(Information given)

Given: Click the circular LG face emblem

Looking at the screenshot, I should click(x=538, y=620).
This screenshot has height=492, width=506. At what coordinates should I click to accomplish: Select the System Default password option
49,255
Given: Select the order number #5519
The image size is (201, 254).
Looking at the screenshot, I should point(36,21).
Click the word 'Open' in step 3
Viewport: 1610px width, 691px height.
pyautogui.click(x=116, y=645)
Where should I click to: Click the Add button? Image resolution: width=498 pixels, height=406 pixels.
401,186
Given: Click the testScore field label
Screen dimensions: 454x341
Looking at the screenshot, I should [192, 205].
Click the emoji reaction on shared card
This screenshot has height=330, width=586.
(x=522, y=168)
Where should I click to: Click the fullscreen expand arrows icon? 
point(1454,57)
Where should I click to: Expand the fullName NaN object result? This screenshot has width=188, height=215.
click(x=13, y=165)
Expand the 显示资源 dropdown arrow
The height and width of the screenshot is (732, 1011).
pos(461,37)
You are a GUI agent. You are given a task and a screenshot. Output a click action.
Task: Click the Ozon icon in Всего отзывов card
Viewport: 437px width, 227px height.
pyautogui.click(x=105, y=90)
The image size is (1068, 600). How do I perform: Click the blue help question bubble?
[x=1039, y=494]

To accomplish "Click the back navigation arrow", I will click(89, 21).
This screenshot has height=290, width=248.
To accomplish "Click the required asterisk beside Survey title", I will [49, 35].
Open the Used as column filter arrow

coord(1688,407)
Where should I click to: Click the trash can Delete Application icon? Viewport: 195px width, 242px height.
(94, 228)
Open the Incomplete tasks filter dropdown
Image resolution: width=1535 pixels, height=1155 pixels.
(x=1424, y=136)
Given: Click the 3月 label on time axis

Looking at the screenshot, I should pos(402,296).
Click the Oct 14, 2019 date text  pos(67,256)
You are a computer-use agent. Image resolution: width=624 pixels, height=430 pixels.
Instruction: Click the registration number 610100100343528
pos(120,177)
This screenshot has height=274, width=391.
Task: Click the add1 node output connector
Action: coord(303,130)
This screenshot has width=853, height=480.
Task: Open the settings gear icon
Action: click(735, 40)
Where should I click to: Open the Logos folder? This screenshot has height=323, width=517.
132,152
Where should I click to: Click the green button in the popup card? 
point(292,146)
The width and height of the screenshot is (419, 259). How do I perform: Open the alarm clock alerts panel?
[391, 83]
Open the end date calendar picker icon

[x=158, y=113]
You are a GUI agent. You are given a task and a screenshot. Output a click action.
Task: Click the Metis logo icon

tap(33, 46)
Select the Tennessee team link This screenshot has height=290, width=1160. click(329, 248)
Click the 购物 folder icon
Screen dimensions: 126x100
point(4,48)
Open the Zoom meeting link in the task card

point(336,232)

(End Information given)

* Problem description
Reproduce every single entry above exactly.

* Solution to the problem
Given: Click the circular LG face emblem

Looking at the screenshot, I should click(x=538, y=620).
This screenshot has height=492, width=506. At what coordinates should I click to accomplish: Select the System Default password option
49,255
Given: Select the order number #5519
The image size is (201, 254).
Looking at the screenshot, I should point(36,21).
Click the word 'Open' in step 3
Viewport: 1610px width, 691px height.
pyautogui.click(x=116, y=645)
Where should I click to: Click the Add button? Image resolution: width=498 pixels, height=406 pixels.
401,186
Given: Click the testScore field label
Screen dimensions: 454x341
Looking at the screenshot, I should [192, 205].
Click the emoji reaction on shared card
This screenshot has height=330, width=586.
(x=522, y=168)
Where should I click to: Click the fullscreen expand arrows icon? 
point(1454,57)
Where should I click to: Expand the fullName NaN object result? This screenshot has width=188, height=215.
click(x=13, y=165)
Expand the 显示资源 dropdown arrow
The height and width of the screenshot is (732, 1011).
pos(461,37)
You are a GUI agent. You are given a task and a screenshot. Output a click action.
Task: Click the Ozon icon in Всего отзывов card
Viewport: 437px width, 227px height.
pyautogui.click(x=105, y=90)
The image size is (1068, 600). How do I perform: Click the blue help question bubble?
[x=1039, y=494]

To accomplish "Click the back navigation arrow", I will click(89, 21).
This screenshot has height=290, width=248.
To accomplish "Click the required asterisk beside Survey title", I will [49, 35].
Open the Used as column filter arrow

coord(1688,407)
Where should I click to: Click the trash can Delete Application icon? Viewport: 195px width, 242px height.
(94, 228)
Open the Incomplete tasks filter dropdown
Image resolution: width=1535 pixels, height=1155 pixels.
(x=1424, y=136)
Given: Click the 3月 label on time axis

Looking at the screenshot, I should pos(402,296).
Click the Oct 14, 2019 date text  pos(67,256)
You are a computer-use agent. Image resolution: width=624 pixels, height=430 pixels.
Instruction: Click the registration number 610100100343528
pos(120,177)
This screenshot has height=274, width=391.
Task: Click the add1 node output connector
Action: coord(303,130)
This screenshot has width=853, height=480.
Task: Open the settings gear icon
Action: click(735, 40)
Where should I click to: Open the Logos folder? This screenshot has height=323, width=517.
132,152
Where should I click to: Click the green button in the popup card? 
point(292,146)
The width and height of the screenshot is (419, 259). How do I perform: Open the alarm clock alerts panel?
[391, 83]
Open the end date calendar picker icon

[x=158, y=113]
You are a GUI agent. You are given a task and a screenshot. Output a click action.
Task: Click the Metis logo icon

tap(33, 46)
Select the Tennessee team link This screenshot has height=290, width=1160. click(329, 248)
Click the 购物 folder icon
Screen dimensions: 126x100
point(4,48)
Open the Zoom meeting link in the task card

point(336,232)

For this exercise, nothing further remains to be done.